→ **Goal of the exercise**
Reproduce exactly the entries from the "1265x678 pixels." line to the end. Skip all pictures.

(Stored data)
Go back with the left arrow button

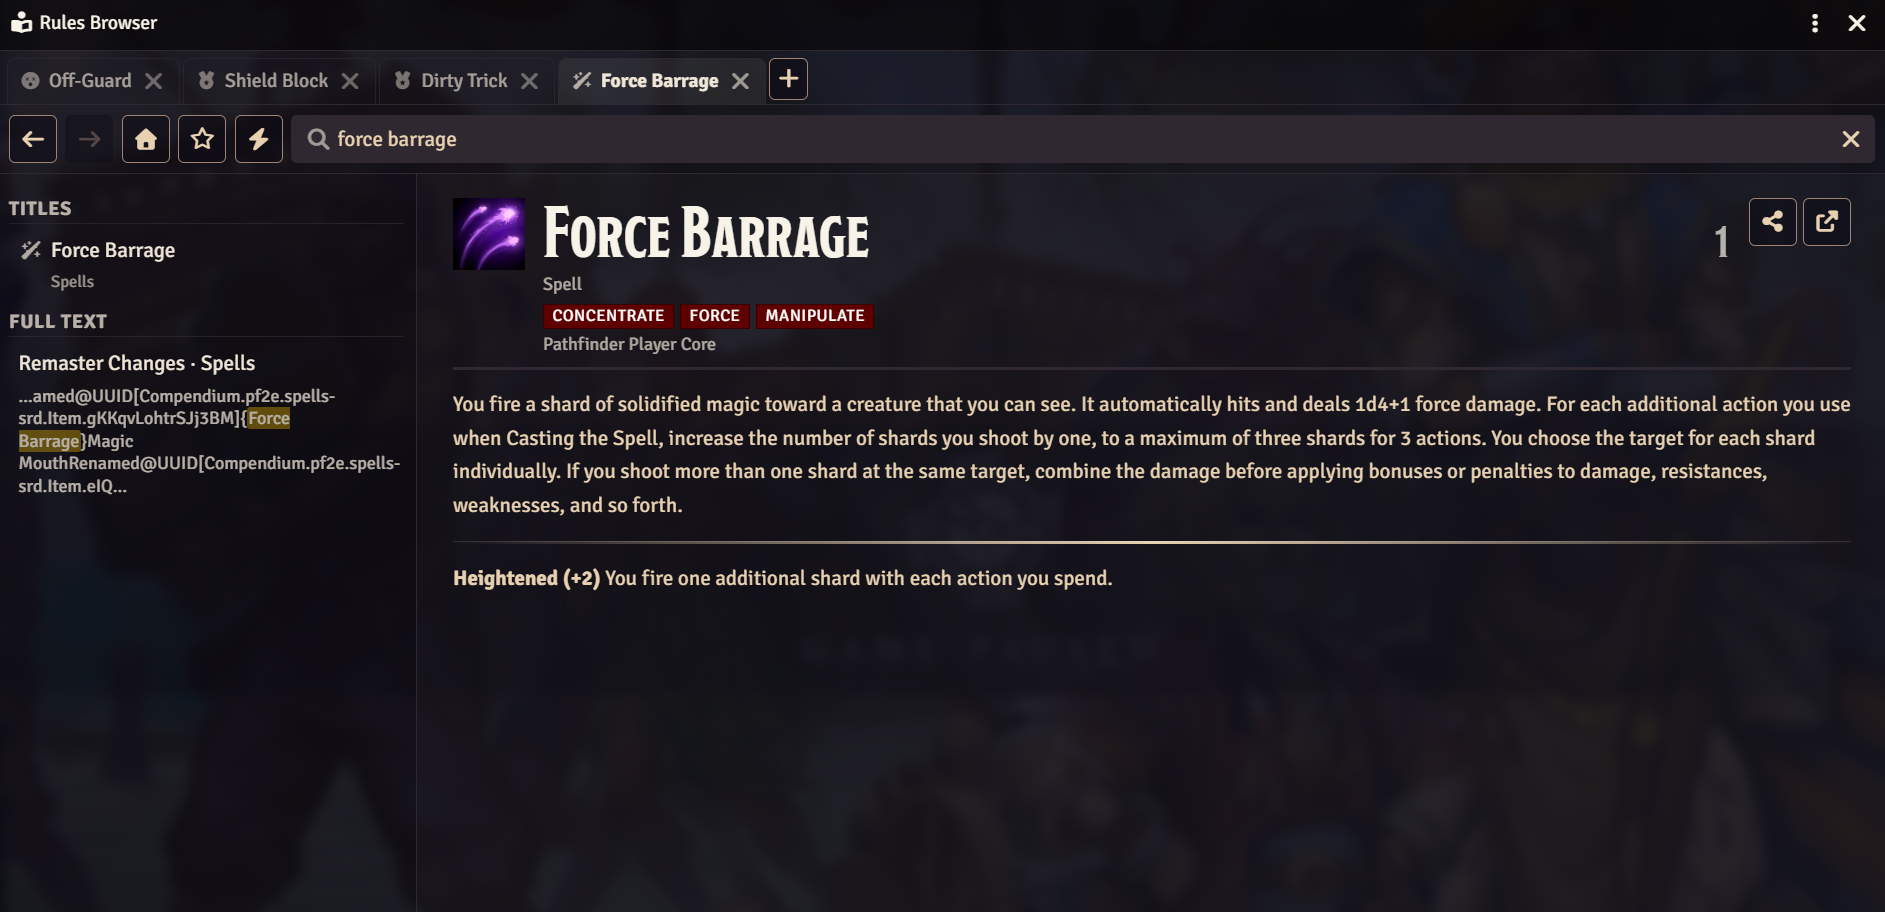click(x=33, y=139)
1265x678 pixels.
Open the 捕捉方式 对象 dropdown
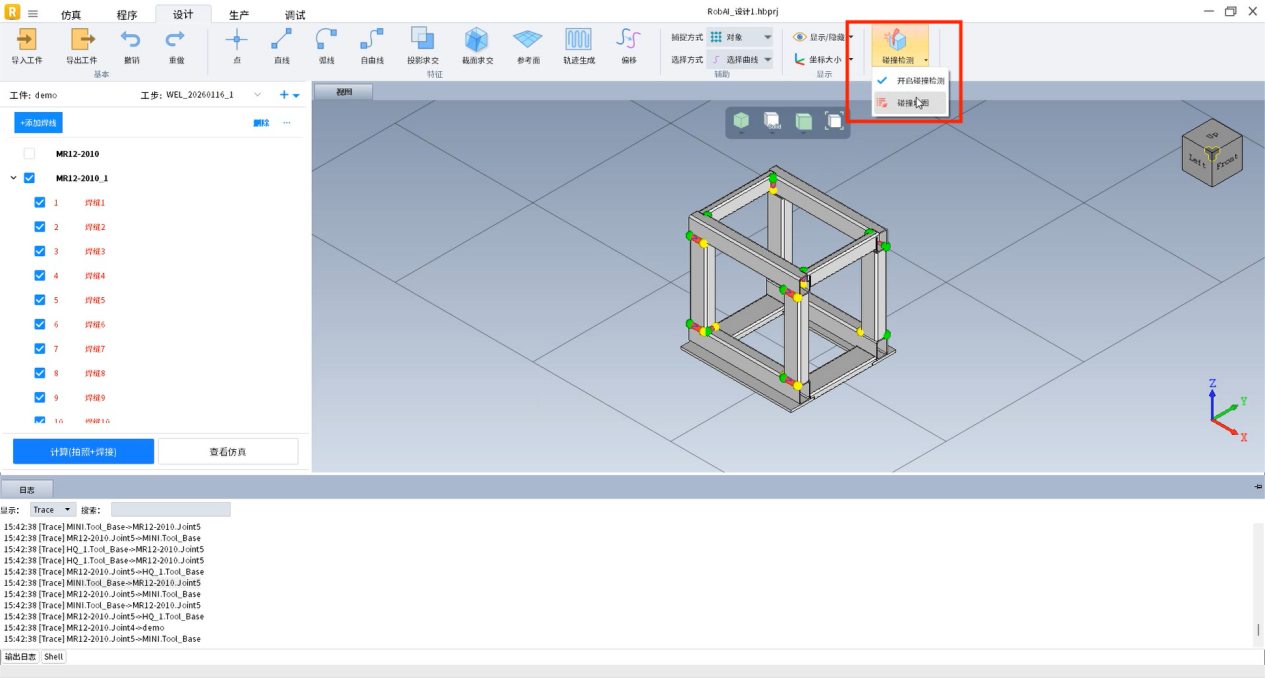(740, 37)
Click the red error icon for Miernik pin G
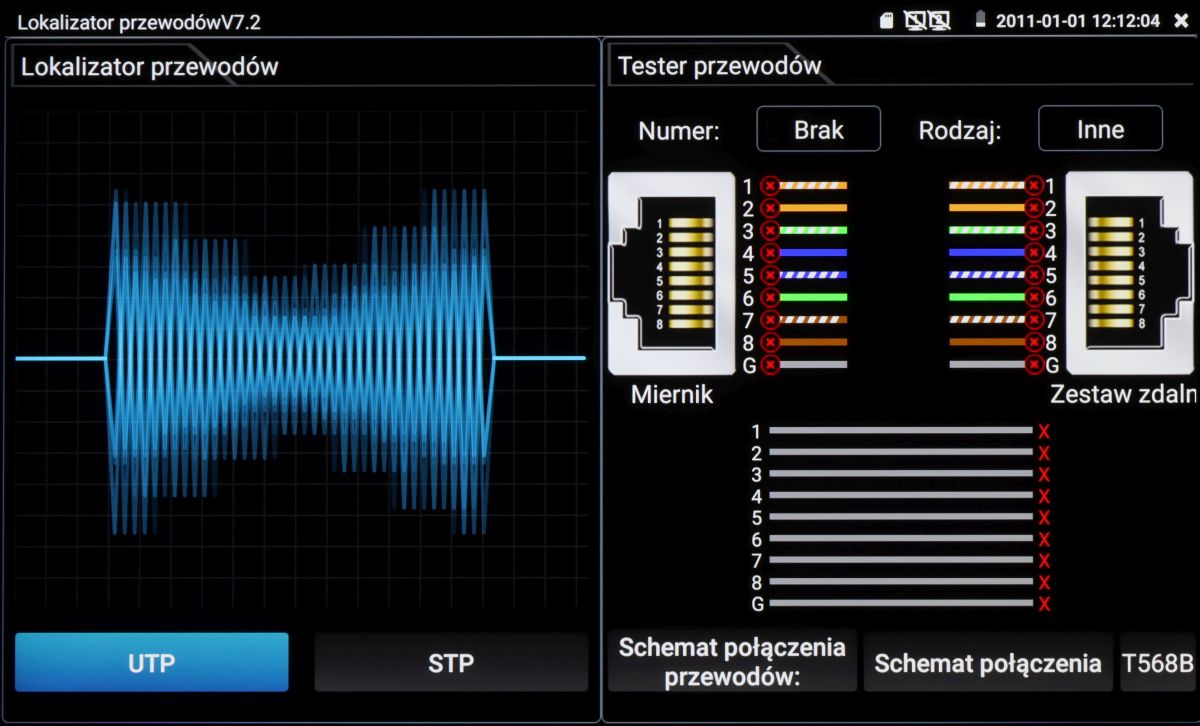1200x726 pixels. (770, 365)
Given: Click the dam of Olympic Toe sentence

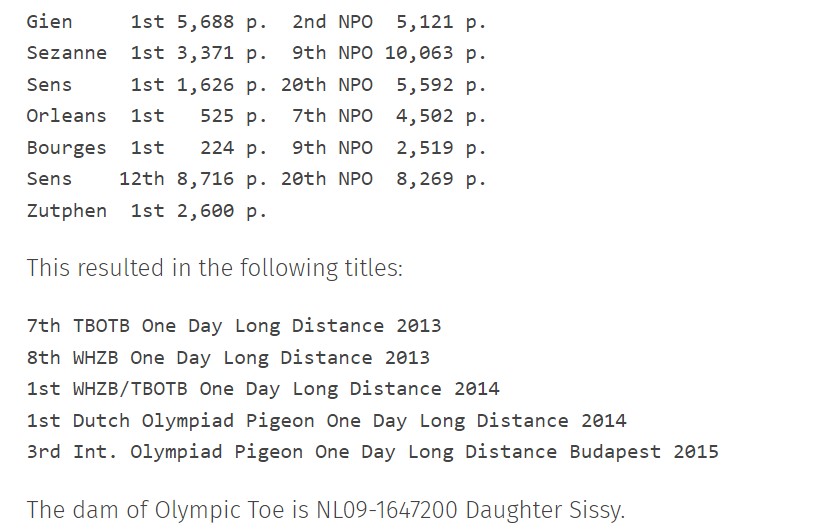Looking at the screenshot, I should 326,510.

→ **Exercise answer**
1265x678 pixels.
Open the 捕捉方式 对象 dropdown
(740, 37)
Click the red error icon for Miernik pin G
1200x726 pixels. (770, 365)
Given: Click the dam of Olympic Toe sentence

Looking at the screenshot, I should 326,510.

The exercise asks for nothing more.